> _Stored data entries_
--- START ---

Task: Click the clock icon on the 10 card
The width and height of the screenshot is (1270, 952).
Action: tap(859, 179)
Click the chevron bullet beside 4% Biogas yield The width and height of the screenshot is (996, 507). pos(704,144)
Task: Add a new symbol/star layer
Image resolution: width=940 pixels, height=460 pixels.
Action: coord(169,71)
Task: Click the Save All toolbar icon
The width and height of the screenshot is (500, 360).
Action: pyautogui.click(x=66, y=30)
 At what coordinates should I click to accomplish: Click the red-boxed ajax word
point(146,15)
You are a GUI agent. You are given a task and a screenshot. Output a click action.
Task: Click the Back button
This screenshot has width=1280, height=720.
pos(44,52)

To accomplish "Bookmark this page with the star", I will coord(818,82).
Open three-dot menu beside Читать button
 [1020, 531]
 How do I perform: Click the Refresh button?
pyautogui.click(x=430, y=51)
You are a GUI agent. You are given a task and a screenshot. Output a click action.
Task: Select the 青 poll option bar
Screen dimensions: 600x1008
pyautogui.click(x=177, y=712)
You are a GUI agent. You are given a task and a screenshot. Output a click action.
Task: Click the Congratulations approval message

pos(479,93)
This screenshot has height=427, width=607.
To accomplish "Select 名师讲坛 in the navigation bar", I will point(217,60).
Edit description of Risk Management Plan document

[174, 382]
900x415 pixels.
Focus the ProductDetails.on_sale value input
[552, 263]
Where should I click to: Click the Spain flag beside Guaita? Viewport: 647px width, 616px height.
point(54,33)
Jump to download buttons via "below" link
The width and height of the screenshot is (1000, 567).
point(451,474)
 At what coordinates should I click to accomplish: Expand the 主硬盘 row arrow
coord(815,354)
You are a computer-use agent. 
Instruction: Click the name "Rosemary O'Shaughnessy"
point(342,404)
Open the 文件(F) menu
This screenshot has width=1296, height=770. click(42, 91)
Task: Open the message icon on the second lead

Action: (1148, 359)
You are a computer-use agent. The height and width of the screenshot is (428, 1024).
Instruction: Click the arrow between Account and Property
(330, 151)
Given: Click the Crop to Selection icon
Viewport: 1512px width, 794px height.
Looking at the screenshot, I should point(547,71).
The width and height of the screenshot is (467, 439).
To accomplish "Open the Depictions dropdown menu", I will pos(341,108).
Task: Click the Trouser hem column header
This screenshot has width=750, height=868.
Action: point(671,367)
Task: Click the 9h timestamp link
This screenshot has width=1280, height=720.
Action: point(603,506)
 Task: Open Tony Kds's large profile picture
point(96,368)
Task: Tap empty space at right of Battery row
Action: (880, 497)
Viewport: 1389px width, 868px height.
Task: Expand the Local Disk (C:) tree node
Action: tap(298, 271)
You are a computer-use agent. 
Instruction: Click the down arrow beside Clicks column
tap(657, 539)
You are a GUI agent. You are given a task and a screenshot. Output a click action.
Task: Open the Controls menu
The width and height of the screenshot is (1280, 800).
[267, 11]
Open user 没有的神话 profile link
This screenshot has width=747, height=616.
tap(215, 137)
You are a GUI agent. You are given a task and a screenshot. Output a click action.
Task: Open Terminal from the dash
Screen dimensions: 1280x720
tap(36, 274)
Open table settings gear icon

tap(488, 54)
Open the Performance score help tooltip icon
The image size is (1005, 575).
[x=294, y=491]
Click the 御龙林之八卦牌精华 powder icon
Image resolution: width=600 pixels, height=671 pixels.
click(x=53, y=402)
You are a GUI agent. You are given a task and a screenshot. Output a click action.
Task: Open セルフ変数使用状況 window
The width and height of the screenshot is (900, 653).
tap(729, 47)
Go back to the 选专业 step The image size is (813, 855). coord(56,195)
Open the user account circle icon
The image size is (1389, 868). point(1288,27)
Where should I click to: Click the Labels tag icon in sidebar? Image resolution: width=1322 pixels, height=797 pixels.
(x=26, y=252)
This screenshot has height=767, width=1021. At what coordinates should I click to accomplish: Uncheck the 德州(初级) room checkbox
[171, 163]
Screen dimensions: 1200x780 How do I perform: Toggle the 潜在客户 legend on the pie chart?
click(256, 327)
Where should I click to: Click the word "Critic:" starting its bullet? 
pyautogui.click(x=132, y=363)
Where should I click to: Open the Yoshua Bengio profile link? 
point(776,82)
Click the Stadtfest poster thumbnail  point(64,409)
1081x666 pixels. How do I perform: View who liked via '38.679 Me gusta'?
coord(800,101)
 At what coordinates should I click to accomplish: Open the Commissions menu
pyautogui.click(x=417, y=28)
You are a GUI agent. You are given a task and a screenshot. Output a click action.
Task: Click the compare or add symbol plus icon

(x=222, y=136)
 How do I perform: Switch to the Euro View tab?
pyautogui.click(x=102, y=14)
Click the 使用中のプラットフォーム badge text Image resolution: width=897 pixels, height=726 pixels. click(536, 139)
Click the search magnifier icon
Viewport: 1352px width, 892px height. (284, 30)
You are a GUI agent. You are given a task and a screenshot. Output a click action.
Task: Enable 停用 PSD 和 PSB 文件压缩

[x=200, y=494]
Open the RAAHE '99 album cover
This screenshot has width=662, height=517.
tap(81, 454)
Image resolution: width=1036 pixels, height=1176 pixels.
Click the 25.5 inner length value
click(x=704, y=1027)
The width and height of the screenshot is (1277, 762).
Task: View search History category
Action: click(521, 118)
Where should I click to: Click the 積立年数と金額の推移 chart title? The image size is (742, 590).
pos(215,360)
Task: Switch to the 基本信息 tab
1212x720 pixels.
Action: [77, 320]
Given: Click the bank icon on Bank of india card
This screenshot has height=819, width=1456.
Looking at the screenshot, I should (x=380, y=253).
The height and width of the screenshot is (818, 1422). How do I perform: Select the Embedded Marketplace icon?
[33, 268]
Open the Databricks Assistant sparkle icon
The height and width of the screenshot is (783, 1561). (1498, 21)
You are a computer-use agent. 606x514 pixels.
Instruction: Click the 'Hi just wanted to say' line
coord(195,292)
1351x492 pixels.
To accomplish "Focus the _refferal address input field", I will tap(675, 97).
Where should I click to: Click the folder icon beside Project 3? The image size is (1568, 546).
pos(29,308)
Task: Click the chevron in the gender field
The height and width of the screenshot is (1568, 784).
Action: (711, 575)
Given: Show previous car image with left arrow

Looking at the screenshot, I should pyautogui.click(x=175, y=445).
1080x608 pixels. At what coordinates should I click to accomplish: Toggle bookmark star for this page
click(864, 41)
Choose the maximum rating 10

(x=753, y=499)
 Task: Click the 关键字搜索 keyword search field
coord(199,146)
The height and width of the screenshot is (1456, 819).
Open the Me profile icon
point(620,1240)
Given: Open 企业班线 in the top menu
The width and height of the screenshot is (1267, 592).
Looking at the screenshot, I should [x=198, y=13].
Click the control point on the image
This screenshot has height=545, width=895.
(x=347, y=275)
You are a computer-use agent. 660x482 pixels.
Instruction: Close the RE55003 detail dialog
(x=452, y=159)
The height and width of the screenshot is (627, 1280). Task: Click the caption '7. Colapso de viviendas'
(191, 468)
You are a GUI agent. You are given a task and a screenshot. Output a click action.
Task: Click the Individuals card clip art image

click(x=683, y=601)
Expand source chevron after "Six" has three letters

--- END ---

> _Problem to solve_
Would you copy out exactly the lines above that start at the one containing "The width and height of the screenshot is (467, 439)." and end at the one containing "Task: Click the 9h timestamp link", inclusive?

> _Task output_
The width and height of the screenshot is (467, 439).
To accomplish "Open the Depictions dropdown menu", I will pos(341,108).
Task: Click the Trouser hem column header
This screenshot has width=750, height=868.
Action: point(671,367)
Task: Click the 9h timestamp link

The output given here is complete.